Newspaper executives should look away now

Hard on the heels of the news that online advertising revenue will soon be the largest category of ad income in the UK, comes this polling result on the sites people go to for their online news. As The Guardian reported it:

“Newspaper executives should look away now. For the 83% that said they had accessed news online in the past month, websites of the national newspapers didn’t even make the top five. The top five visited news websites for these users were, in order: BBC News (34%), Google News (17%), Sky News (6%), Yahoo! (5%), and MSN (5%).” (Full version of the story, revealing a strong preference for print, here).

What’s the common denominator among those five sites? They’re either aggregators or broadcasters. So they have immediacy and range (or breadth).

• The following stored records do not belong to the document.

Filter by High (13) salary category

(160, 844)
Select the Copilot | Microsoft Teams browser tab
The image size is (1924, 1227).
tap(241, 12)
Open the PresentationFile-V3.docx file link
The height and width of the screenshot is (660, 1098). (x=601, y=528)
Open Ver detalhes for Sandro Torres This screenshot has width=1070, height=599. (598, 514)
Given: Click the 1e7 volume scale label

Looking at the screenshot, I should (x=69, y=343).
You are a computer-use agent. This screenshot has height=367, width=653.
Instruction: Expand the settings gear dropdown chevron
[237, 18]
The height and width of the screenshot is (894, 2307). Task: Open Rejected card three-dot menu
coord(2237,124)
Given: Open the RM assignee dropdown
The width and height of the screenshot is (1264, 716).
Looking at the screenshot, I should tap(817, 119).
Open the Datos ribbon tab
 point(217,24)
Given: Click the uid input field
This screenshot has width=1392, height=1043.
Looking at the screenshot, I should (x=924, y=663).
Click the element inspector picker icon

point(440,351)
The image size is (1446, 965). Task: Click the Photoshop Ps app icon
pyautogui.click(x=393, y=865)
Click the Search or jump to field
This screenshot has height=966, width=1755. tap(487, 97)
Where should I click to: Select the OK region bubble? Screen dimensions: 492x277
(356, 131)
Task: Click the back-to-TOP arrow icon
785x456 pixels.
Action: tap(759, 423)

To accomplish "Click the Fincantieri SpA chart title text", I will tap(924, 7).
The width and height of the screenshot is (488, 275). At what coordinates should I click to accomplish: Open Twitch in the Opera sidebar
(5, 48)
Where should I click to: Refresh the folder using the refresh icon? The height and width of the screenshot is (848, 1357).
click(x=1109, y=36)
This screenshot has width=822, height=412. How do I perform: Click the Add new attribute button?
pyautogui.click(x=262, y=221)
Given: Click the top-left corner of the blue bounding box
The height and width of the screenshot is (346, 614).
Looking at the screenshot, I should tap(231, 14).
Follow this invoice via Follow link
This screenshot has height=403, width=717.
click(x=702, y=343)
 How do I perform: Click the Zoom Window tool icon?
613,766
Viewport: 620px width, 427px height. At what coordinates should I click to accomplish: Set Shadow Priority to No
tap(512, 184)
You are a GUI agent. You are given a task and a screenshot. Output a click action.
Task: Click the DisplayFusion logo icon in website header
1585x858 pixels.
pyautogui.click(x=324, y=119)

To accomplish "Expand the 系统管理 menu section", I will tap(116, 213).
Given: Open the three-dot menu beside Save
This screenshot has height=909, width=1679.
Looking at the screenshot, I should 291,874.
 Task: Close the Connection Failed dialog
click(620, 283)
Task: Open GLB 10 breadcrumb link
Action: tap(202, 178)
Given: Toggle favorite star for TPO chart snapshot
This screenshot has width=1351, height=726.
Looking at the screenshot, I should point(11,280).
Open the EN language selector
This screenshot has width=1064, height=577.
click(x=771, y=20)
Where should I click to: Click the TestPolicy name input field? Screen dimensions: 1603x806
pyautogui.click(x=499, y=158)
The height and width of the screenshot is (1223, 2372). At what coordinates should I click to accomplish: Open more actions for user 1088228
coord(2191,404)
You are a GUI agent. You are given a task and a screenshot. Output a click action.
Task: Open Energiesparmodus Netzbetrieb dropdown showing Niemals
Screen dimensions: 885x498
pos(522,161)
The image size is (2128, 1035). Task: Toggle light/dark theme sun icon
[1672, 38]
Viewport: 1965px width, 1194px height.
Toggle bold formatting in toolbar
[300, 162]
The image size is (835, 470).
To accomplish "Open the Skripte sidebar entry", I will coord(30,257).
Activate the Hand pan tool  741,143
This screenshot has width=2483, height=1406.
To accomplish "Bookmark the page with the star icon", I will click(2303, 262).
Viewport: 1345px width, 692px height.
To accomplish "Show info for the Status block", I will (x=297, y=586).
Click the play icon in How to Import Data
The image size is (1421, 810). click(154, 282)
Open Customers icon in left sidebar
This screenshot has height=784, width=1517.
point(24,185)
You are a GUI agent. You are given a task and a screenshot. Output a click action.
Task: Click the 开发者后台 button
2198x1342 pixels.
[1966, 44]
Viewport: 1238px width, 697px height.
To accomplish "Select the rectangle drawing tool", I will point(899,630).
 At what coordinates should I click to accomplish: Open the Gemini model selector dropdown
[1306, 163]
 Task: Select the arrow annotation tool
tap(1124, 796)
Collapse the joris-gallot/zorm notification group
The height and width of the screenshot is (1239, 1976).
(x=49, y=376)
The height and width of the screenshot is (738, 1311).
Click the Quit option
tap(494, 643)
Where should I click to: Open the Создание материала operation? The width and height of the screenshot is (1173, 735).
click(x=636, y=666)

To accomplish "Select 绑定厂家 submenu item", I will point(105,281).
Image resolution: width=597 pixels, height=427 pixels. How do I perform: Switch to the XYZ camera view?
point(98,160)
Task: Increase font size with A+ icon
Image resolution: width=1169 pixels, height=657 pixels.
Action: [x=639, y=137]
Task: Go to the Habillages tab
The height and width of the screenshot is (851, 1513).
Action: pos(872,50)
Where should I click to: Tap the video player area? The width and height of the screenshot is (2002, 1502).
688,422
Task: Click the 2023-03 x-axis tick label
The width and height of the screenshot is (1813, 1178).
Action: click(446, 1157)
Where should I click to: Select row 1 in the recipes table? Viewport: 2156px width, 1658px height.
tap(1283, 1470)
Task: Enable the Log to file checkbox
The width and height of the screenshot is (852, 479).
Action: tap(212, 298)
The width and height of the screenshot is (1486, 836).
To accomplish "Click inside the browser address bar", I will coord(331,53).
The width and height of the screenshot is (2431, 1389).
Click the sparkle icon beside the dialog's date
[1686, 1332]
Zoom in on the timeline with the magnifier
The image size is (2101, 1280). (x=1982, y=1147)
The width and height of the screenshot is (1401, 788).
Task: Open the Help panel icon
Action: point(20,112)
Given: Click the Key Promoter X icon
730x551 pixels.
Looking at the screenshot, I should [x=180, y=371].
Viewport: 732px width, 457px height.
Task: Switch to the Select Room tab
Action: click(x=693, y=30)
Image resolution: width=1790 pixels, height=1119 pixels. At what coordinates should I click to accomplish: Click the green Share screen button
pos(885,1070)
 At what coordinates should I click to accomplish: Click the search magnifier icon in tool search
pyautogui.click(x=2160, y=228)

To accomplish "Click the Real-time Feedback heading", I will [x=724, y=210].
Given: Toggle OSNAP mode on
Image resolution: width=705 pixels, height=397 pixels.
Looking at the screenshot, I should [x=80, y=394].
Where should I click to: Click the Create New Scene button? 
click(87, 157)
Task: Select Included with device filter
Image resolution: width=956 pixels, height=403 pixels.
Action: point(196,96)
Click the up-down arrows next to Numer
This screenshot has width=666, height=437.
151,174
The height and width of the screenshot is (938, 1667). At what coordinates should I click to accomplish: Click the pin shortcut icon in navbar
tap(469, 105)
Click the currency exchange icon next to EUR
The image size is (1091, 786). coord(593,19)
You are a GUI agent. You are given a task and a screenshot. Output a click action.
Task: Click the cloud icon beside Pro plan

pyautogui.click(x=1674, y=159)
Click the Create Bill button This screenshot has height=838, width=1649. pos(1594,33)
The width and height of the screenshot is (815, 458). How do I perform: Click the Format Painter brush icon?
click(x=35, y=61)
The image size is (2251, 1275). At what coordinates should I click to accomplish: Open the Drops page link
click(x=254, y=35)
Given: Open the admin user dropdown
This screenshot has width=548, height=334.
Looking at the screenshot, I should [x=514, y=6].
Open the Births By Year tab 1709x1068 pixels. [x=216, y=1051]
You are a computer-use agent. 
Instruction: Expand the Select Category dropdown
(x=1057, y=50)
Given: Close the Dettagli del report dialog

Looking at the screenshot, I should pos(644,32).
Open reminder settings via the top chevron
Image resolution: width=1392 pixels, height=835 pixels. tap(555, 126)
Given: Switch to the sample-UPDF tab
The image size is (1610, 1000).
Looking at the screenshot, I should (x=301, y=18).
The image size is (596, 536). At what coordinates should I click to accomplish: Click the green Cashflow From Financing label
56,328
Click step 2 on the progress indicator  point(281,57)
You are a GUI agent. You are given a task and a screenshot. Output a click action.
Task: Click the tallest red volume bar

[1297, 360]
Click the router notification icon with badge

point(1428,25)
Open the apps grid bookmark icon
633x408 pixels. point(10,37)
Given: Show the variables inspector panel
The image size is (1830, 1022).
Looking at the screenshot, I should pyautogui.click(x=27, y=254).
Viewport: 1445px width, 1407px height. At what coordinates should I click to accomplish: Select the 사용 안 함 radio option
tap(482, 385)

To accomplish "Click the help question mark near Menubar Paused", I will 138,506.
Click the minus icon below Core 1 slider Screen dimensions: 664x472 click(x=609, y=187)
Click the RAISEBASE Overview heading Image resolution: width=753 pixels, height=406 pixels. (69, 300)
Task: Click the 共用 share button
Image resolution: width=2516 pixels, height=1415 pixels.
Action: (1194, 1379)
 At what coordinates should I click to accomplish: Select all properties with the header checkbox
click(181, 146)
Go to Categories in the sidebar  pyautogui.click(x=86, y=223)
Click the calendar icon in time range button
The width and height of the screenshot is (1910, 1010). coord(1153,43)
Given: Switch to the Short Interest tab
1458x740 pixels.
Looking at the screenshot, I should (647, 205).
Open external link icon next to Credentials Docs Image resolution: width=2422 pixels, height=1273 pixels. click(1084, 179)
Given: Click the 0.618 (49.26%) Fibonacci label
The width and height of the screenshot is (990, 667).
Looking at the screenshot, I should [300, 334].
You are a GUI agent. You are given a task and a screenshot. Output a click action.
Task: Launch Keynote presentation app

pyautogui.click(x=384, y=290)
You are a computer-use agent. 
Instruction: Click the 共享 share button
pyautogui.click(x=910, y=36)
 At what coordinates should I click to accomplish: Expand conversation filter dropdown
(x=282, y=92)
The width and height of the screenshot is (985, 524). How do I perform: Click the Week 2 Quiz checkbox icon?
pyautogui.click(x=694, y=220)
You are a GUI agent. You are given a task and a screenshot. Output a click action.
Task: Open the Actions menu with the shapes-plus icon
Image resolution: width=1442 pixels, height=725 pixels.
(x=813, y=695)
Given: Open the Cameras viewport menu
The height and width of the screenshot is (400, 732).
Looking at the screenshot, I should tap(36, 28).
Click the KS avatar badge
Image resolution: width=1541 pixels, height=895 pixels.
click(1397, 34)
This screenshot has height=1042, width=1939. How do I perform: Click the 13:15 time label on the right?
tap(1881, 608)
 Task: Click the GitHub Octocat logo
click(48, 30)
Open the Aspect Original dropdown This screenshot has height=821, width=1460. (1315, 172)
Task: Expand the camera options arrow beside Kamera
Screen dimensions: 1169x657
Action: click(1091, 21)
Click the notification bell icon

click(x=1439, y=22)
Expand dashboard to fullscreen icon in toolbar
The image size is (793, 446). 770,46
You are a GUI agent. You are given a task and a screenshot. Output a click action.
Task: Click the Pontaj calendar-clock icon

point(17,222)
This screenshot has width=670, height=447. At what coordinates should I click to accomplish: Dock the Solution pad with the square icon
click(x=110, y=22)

Much of the logic behind newspapers putting paywalls round part or all of their content makes sense. But one of the flaws in the argument is they can’t quite compete on either. However excellent the journalism in the Financial Times, the Times or the Sunday Times can they be seen as valuable enough to pay for – when these results seem to give a clear guide what people actually opt for when wielding a mouse?

Come to think of it, the problem for established newspaper titles is broader than just paywalls. A global online news market has been taking shape in the past fifteen years. Do the rules of that new game dictate that to survive and prosper a brand must either be huge (like those above) or niche? But definitely not anywhere in between.

The newspapers will of course reply that Yahoo! and Google News are free-riding as profitable aggregators on the original content generated by the papers and that the broadcasters have the advantage of vast, built-in reach with with which to promote their sites. But that is only to underline that news reporting has been decoupled from the publishing profit engine that kept news journalism going for its first couple of centuries.

This argument is always moving. Google has made a radical switch away from its earlier corporate indifference to the fate of newspapers and is actively being seen to help news reporting and publication (more on that here). MSN is moving beyond being an aggregator with a London newsroom of sixty editors. Not much original reporting yet (save cars and lifestyle), but maybe that’s next.